In the DB manager you now have two choices:
- You can add the entire table, as-is, by double-clicking it.
- You can query the database using SQL and add the query result by opening the "SQL window". To write a query, click the second icon in the DB manager toolbar (it looks like a piece of paper with a wrench on it). Enter your query in that window and use the options at the bottom of the pane to add it to your project.

Spatial queries

PostGIS adds almost 300 new functions and operators to PostgreSQL that can do everything from basic spatial calculations to complex aggregations. It's easy to recognize these new functions because they all use the ST_ prefix (for spatial type), as you'll see below:

Basic calculations

Many functions perform simple calculations on a single geometry or pair of geometries. For example, we can see the area of each of our census tracts using the ST_Area function:

SELECT name, ST_Area(geom)
FROM tracts
ORDER BY id;

ST_Area and many functions like it that output measurements report them in the coordinate system of the geometries you're using in your query. In our case, that's WGS84, which tells us that the first census tract in our results has an area of 0.046862144283. That's because our coordinate system is in degrees.

If we had been using, say, NAD83 / Texas South Central, which is in feet, we would've gotten our answer in feet. We can see that in action if we transform our geometries to that coordinate system with ST_Transform:

SELECT name, ST_Area(ST_Transform(geom, 2278))
FROM tracts
ORDER BY id;

We now get an answer of 5296730440.84863 (square feet).

We can also solve this problem using Geographys. Geographies, unlike geometries, operate on spherical coordinates like the latitude and longitude values we're using here. Most common functions, when passed geographies instead of geometries, will return values in meters:

SELECT name, ST_Area(geom::GEOGRAPHY)
FROM tracts
ORDER BY id;

We now get an answer of 491172828.83503 (square meters).

Deriving new geometries

Some functions can calculate new geometries based on your existing ones. For example, we can get the centroid of all of our census tracts using:

SELECT name, ST_Centroid(geom)
FROM tracts
ORDER BY id;

While the original column contains POLYGON data, the value returned from ST_Centroid will be a POINT.

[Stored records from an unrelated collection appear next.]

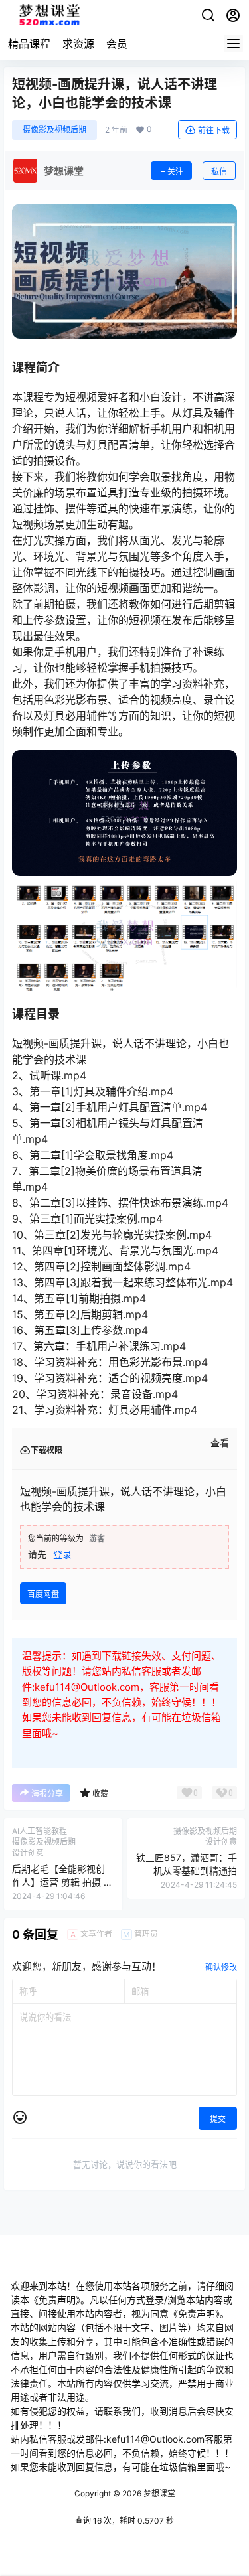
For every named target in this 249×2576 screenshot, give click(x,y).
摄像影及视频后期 (54, 130)
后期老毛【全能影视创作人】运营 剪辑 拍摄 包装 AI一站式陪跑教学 (62, 1881)
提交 (218, 2119)
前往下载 (214, 130)
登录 (62, 1554)
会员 (116, 43)
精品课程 (29, 43)
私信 (219, 172)
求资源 (78, 43)
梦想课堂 (158, 2493)
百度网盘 (43, 1594)
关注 (175, 172)
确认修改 (221, 1967)
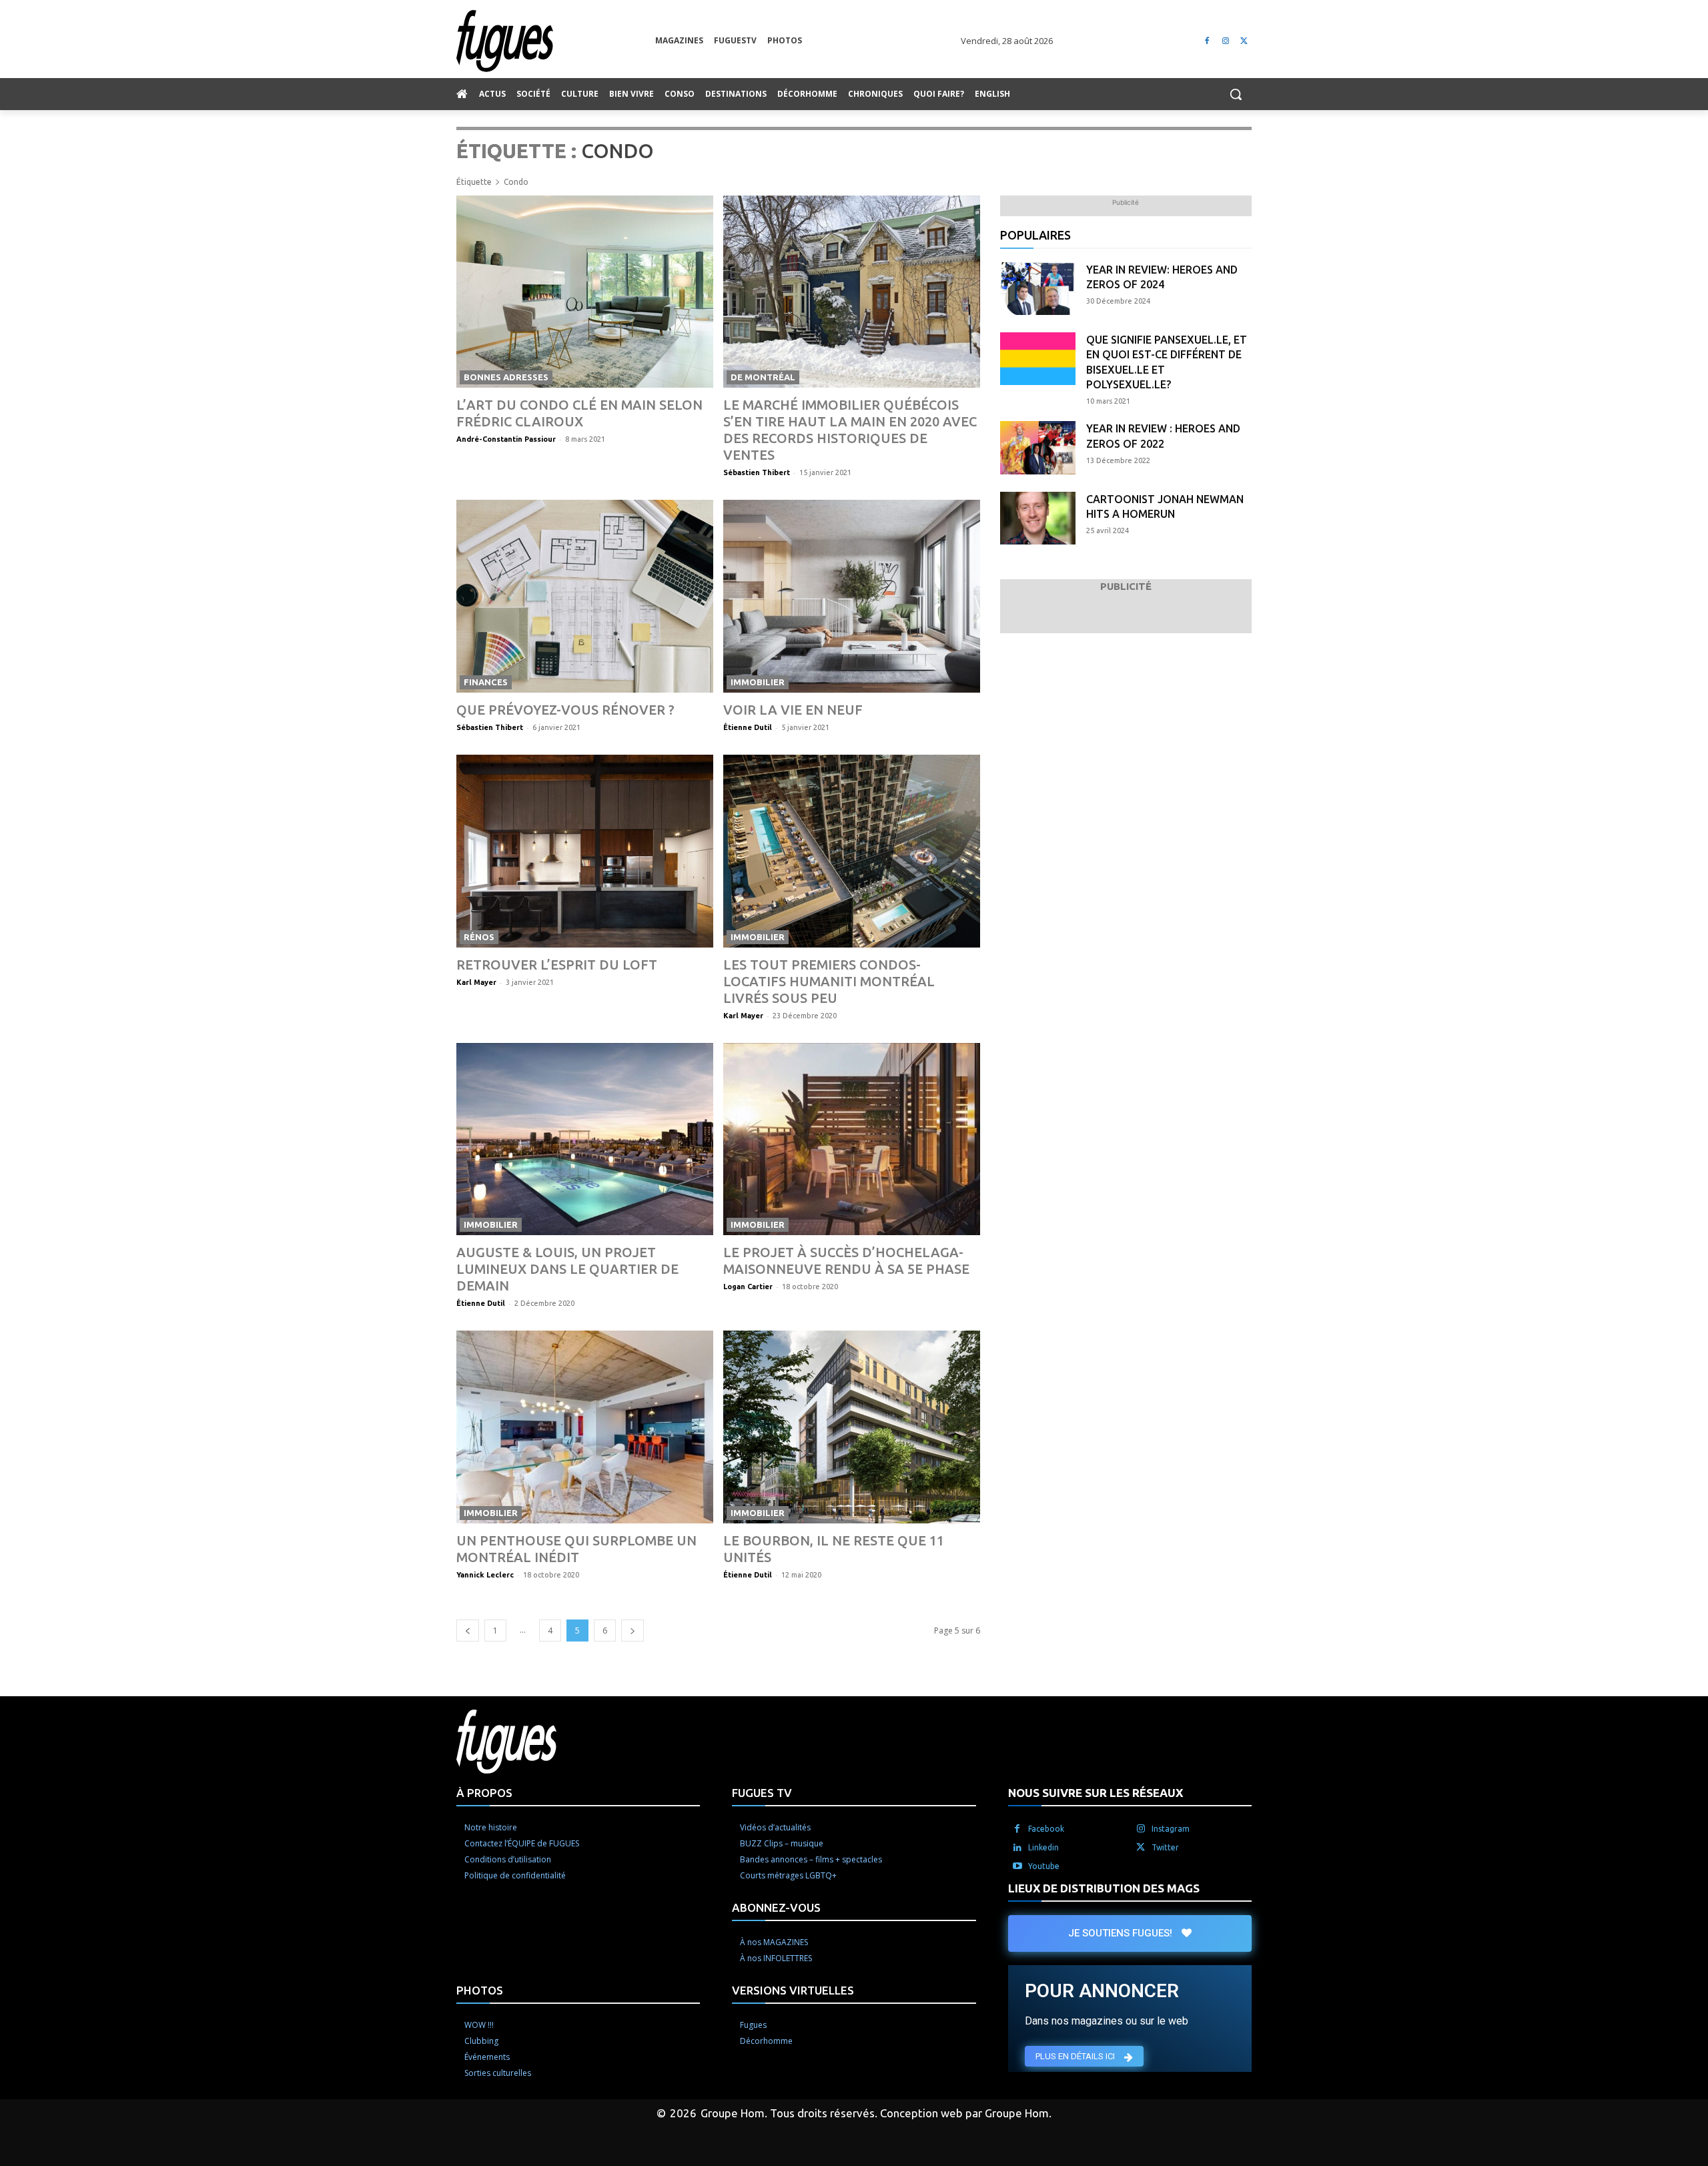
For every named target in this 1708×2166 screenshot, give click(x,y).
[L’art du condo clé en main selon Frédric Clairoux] (584, 292)
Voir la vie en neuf (793, 709)
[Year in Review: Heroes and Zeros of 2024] (1038, 288)
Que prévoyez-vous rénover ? (565, 709)
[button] (1236, 94)
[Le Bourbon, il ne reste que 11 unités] (851, 1427)
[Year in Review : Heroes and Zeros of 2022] (1038, 447)
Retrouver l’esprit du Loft (556, 964)
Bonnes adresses (506, 377)
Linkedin (1043, 1847)
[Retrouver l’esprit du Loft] (584, 851)
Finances (486, 682)
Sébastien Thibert (756, 472)
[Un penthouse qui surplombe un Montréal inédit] (584, 1427)
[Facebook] (1207, 41)
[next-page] (632, 1630)
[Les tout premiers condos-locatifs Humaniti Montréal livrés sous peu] (851, 851)
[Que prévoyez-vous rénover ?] (584, 596)
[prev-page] (467, 1630)
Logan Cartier (748, 1287)
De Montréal (763, 377)
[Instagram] (1225, 41)
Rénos (479, 937)
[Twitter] (1244, 41)
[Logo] (555, 41)
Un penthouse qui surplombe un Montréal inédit (576, 1549)
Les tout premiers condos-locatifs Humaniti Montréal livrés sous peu (829, 981)
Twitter (1165, 1847)
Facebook (1046, 1828)
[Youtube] (1017, 1866)
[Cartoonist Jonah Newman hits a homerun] (1038, 518)
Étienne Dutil (747, 727)
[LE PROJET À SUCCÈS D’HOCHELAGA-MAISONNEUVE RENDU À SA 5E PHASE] (851, 1139)
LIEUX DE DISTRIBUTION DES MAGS (1104, 1888)
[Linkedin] (1017, 1847)
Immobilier (758, 682)
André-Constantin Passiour (506, 439)
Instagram (1171, 1828)
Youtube (1043, 1866)
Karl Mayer (476, 982)
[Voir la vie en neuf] (851, 596)
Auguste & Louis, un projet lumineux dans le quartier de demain (567, 1268)
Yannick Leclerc (485, 1575)
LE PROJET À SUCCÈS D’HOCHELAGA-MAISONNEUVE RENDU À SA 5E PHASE (846, 1260)
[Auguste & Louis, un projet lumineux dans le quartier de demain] (584, 1139)
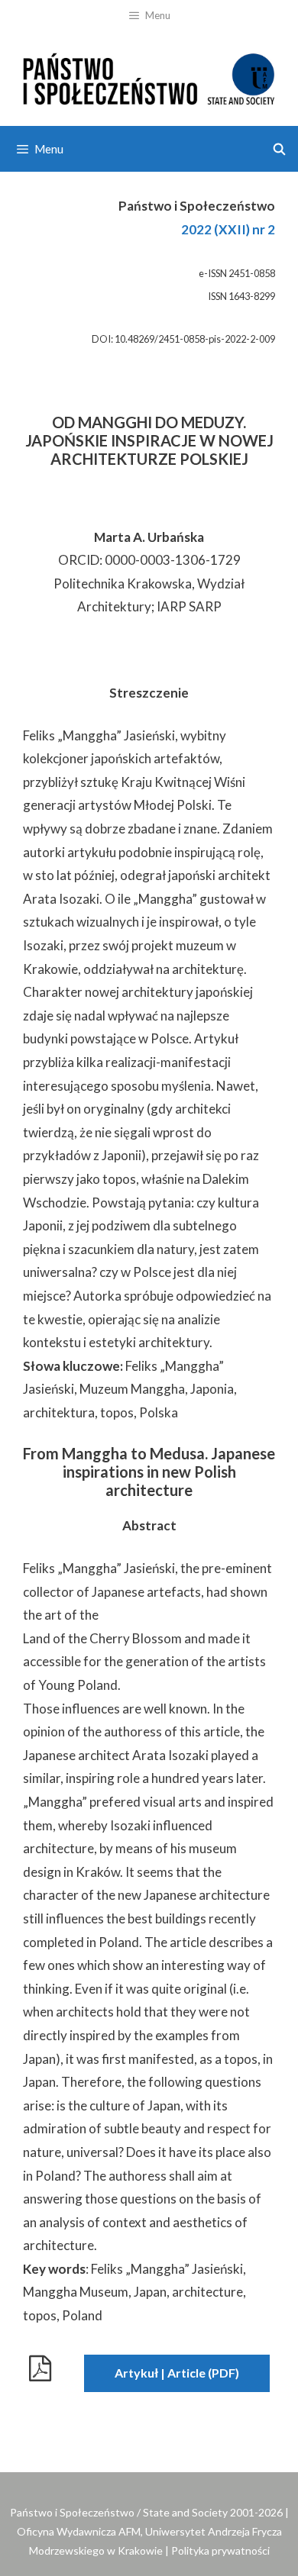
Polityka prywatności (220, 2550)
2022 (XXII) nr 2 (228, 229)
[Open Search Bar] (279, 149)
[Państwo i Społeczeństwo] (149, 77)
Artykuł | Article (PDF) (177, 2372)
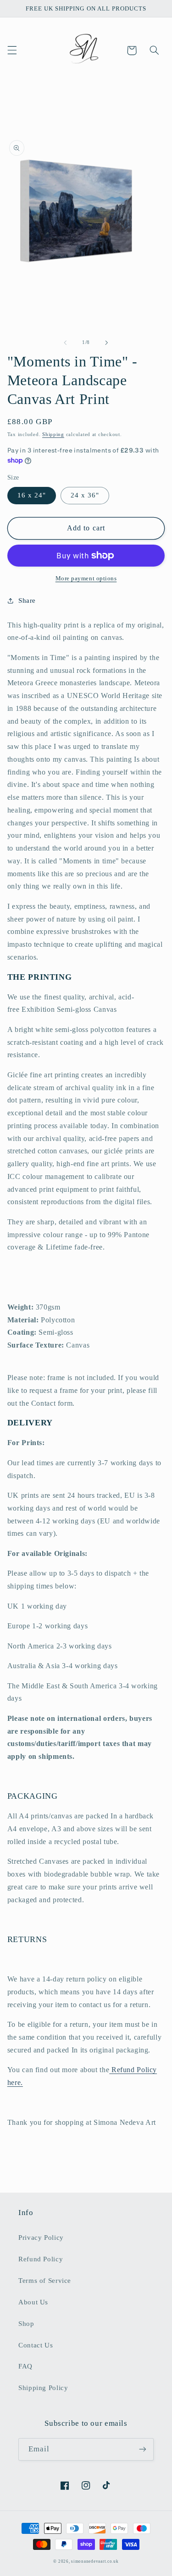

Similarly, we can create buffers around our school locations using ST_Buffer, which will derive polygons from the points:

SELECT campname, ST_Buffer(geom, 1)
FROM schools
ORDER BY campname;

The size of the buffer (the second function argument) in the example above is in the units of the coordinate system for the geometry. So the above would create a one degree buffer. To buffer by a kilometer, we can cast to a geography just like we did with ST_Area:

SELECT campname, ST_Buffer(geom::GEOGRAPHY, 1000)
FROM schools
ORDER BY campname;

Spatial relationships

We really start to see the power of spatial queries when we start to use PostGIS to join and filter out tables based on spatial relationship. For example, we can perform a point-in-polygon query to determine the district that each of our schools is in using the ST_Contains function:

SELECT schools.campname, districts.name as district_name
FROM schools
LEFT JOIN districts ON ST_Contains(districts.geom, schools.geom);

Combined with a GROUP BY, we can now easily count the number of schools in each district:

SELECT districts.name, COUNT(*) AS num_schools
FROM schools
LEFT JOIN districts ON ST_Contains(districts.geom, schools.geom)
GROUP BY districts.name
ORDER BY num_schools DESC;

ST_Contains is just one of several functions that can be used to characterize the spatial relationship between two geometries. To determine the correct function to use, you should consult the function's documentation, which contains helpful images that show how the function evaluates.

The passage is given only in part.